Windows Guide

Yeah it is, it’s very old. But I’m not in the minority, half of my family uses crappy phones too, and I know some other people in my area with old phones too. Unfortunately neither of us have the means of upgrading. My circumstances are awful and I live in a place where there’s a war happening. Hence I can conclude that recommending disabling JIT for everyone isn’t a solution, yet. I think all three of us can reach a compromise on that JIT topic and say that disabling JIT can only apply to those who have at least a mid-tier device.

Answered in another thread.

No, I wouldn’t use a browser with JIT disabled even if my device allowed me to use it without sacrificing usability and performance. I would disable JIT only if there were 100% no drawbacks and performance regressions. I know what JIT is, know the effects of disabling/enabling it, and I know for myself whether I need to disable JIT or not. I don’t sacrifice my security because I’m sure I won’t get exploited by a JIT-related vulnerability. But as we can infer from this thread, everyone has their own priorities, use-cases, ideas and even seemingly “entrenched” ideologies, etc. It’s everyone’s own business I guess.

I’ve just tested it. Same story with Brave Search: the effect of disabling JIT compilation is visually noticeable. Same page loading delay. So it’s an issue related to a low-end device, not Google’s fault. I would also certainly not call Google Search website crap. For your information, Google Search works amazingly without JavaScript too. But, well, as always — to each his own. :v:t2:

1 Like

I wanted to base my statements on official Microsoft documentation. I haven’t argued for not using a local account.

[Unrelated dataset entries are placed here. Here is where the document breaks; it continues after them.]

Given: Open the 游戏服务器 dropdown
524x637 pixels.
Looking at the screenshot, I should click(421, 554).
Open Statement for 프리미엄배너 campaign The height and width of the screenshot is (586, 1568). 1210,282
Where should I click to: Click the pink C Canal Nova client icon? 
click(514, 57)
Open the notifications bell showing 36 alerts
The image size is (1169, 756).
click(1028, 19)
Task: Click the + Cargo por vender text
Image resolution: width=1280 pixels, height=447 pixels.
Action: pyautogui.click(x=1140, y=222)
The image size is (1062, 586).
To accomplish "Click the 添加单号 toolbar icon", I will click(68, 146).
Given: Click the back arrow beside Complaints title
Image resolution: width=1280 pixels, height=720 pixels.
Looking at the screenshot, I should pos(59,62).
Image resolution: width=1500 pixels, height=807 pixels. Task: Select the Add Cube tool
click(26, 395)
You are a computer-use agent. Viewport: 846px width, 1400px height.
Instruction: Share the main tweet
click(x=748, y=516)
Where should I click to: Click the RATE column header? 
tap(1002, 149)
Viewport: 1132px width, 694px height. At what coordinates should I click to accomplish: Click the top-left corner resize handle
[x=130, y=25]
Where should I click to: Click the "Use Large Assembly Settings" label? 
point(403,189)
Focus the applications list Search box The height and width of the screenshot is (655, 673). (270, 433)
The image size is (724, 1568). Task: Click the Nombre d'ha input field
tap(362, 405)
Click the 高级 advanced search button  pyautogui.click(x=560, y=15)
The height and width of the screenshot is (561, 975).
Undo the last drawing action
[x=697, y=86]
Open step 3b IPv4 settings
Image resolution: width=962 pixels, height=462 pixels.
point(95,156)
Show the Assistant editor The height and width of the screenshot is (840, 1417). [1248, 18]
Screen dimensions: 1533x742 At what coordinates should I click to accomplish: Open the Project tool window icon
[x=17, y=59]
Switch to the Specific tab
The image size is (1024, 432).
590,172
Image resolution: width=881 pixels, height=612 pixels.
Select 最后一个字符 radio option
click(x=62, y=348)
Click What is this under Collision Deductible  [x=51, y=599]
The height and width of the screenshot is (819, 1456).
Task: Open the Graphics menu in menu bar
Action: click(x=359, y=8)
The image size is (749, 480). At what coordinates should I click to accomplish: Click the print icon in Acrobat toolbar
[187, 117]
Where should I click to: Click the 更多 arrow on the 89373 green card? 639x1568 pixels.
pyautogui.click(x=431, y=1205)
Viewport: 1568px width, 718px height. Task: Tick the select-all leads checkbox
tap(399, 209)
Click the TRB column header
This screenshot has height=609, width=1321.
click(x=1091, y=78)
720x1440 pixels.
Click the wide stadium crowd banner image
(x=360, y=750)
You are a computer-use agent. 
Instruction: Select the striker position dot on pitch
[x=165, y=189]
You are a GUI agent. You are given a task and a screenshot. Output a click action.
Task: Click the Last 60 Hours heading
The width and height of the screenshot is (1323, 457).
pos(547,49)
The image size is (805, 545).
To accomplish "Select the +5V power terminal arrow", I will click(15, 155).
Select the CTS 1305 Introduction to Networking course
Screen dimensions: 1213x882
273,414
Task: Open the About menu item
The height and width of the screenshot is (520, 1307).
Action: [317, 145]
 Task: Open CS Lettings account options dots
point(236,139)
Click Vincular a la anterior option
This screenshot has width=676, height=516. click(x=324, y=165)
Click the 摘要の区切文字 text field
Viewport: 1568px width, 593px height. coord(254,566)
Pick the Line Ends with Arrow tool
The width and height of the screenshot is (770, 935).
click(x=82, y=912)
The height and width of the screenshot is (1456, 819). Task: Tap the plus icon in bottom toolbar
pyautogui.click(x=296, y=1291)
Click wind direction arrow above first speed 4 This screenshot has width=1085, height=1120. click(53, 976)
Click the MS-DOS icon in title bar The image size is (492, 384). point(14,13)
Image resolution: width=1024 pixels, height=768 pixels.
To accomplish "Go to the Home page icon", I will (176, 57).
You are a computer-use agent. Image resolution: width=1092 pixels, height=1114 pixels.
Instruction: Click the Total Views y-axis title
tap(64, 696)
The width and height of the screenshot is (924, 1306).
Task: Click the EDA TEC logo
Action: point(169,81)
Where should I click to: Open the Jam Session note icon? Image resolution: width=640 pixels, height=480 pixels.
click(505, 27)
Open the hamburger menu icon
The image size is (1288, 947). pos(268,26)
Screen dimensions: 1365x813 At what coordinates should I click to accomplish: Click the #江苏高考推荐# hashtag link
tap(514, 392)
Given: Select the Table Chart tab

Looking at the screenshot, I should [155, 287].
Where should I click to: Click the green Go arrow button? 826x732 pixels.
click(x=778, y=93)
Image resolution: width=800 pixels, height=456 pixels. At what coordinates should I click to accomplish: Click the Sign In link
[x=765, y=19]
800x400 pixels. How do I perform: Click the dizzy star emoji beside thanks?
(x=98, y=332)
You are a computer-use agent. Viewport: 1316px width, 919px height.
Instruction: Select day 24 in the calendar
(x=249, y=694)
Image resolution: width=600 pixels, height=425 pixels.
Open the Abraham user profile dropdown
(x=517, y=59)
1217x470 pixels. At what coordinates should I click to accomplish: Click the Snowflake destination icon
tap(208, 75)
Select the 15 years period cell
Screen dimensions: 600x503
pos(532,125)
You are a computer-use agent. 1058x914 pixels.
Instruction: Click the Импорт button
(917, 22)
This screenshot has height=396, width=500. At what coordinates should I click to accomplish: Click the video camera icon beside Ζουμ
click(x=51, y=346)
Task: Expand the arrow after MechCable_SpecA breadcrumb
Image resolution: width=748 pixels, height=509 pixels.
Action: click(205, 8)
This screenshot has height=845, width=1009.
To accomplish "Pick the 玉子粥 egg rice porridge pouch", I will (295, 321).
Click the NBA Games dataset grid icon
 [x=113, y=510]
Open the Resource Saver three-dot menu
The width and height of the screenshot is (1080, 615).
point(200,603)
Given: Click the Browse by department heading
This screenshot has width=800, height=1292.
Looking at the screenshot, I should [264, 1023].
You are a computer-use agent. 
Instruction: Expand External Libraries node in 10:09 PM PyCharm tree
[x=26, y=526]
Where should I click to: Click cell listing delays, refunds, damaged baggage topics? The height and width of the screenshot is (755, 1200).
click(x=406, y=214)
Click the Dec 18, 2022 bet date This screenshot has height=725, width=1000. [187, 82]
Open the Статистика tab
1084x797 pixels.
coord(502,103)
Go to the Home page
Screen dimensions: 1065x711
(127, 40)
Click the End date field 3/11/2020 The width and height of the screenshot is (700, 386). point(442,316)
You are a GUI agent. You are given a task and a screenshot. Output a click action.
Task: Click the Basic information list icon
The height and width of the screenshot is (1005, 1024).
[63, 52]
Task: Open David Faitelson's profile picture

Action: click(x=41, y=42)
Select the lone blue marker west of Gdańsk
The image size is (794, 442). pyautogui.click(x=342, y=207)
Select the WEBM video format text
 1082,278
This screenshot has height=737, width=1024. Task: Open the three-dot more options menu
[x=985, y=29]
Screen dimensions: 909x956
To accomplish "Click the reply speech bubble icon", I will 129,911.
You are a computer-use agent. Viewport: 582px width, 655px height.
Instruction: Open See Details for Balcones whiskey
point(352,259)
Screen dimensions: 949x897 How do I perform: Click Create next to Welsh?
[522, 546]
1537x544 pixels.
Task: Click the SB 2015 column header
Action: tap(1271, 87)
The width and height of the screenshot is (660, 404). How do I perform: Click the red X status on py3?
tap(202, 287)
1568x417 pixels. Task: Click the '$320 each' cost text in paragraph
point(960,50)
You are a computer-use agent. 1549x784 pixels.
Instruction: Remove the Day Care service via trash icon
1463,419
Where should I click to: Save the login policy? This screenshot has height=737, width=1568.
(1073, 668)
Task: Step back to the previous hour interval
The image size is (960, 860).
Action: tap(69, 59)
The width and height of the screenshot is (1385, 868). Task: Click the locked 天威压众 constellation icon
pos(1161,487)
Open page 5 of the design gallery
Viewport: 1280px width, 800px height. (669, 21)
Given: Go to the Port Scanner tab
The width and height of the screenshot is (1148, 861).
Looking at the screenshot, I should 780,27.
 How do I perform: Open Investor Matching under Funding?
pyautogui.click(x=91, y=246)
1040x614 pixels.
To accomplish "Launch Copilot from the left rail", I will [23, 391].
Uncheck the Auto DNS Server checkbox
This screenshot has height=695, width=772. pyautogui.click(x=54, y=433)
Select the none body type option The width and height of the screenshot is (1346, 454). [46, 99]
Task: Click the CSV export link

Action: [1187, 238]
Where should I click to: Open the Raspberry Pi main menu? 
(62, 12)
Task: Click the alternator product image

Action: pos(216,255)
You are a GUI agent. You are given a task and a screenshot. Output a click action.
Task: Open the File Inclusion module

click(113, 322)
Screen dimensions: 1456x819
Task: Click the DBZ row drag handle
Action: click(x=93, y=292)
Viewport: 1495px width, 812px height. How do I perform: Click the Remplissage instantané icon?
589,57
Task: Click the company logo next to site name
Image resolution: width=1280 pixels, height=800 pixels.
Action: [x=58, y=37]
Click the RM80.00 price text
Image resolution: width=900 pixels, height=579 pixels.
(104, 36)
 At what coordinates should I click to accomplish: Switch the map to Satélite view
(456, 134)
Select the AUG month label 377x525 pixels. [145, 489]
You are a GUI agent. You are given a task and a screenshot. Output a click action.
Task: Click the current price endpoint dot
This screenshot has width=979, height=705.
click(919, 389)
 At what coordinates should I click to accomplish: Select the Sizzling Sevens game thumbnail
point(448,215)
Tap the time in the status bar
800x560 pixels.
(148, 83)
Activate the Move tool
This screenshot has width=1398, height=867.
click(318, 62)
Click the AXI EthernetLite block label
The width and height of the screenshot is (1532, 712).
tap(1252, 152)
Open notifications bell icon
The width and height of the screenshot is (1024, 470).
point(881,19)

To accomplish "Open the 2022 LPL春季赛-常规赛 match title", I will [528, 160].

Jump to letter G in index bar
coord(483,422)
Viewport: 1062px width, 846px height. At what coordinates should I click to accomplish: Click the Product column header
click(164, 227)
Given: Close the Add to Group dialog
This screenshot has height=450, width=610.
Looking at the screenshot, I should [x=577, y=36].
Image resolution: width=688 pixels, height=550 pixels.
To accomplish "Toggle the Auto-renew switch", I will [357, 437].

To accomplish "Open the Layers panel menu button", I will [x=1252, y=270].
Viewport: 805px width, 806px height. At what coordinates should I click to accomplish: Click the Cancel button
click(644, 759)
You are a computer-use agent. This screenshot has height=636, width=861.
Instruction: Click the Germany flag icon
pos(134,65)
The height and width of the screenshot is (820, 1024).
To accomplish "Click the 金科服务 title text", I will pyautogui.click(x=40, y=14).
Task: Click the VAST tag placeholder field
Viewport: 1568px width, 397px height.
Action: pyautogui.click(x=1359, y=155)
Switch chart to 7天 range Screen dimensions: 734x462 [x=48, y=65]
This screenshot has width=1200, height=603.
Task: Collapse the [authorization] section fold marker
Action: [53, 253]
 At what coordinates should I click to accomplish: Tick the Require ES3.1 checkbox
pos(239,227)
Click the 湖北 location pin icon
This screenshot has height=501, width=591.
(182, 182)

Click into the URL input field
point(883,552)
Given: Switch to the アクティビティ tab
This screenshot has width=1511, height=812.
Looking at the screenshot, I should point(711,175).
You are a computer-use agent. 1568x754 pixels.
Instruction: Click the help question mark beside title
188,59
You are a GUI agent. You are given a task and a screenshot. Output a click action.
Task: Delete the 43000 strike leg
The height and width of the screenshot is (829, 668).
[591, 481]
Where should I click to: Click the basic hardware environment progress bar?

The technical documentation is largely targeted at enterprises, not end-users. In corporate environments it makes sense to hand out privileged access only to a limited set of employees.

With UAC set to highest, the default way of opening Windows Task Manager will show the user a UAC prompt. You may of course adjust this through group policy, or lower the UAC security level.

Perhaps by “local account” you mean a (in Windows’s terms) “standard user” account?

Some old devices I have laying around: Samsung Galaxy S8, a Lenovo Laptop with a core i3 dual core and 4GB RAM and a Google Pixel 4a5G. I would consider the former two to be pretty low-powered in today’s terms.

Yeah I noticed that. That’s why I advised people on searching up something from the documentation on the internet.

No, I’m on Windows 10 now, and opening Task Manager doesn’t invoke a UAC prompt. UAC is on highest.

Yes-yes. But opening Task Manager doesn’t do invoke a UAC, no matter if you are on a Standard User account, or on an Administrator account. That’s the default behavior.

Okay I see. My standards are lower because the standard of living in my area is extremely low. I guess, from my low-standard point of view, I would call Google Pixel 4a a mid-tier device. My phone is worse than either Samsung Galaxy S8 or Google Pixel 4a. However I’m not in the minority, as I said. So it’s kinda early to recommend everyone to disable JIT, in my opinion.

You said that the performance impact is negligible, but it still does have an impact. It could be even as little as 100 or 50 milliseconds. And if you sum up all those 50 milliseconds of all the times when you loaded a page — it would amount to a big number eventually. It is sacrificing UX/performance for that tiny chance of being JIT-exploited. I think it’s better to wait until the technology improves (both software and hardware), and until all people in the world will run no less than phones with specs similar to those of Google Pixel 3, for example. Then we can recommend disabling JIT to everyone.

Can you also point me to any sources that say that JIT exploits are common? If I’m not right in my opinion that a regular user getting exploited by a JIT-related vulnerability is a rare case, you can prove me wrong by linking some info.

:pray: Thank you for your work on this!

I’m sorry we haven’t been able to review this PR… I just want to let you know that I’m going to be working on completing this guide for the next website release by the end of the year. The work you’ve done is really appreciated even though it’s taken us a long time to get to it, and you’ll be credited in the final draft :slight_smile:


Don’t forget to mention how based EU and EU Windows is. It actually became usable, which is a lot to say about Windows.

We should probably recommend that people choose one of the EU countries when choosing a region for Windows.


Idk that I’d called it based. It just moved in the direction of less shit.

Wonder if merely changing a VPN server to be in the EU will be enough to download their version when it gets to public release.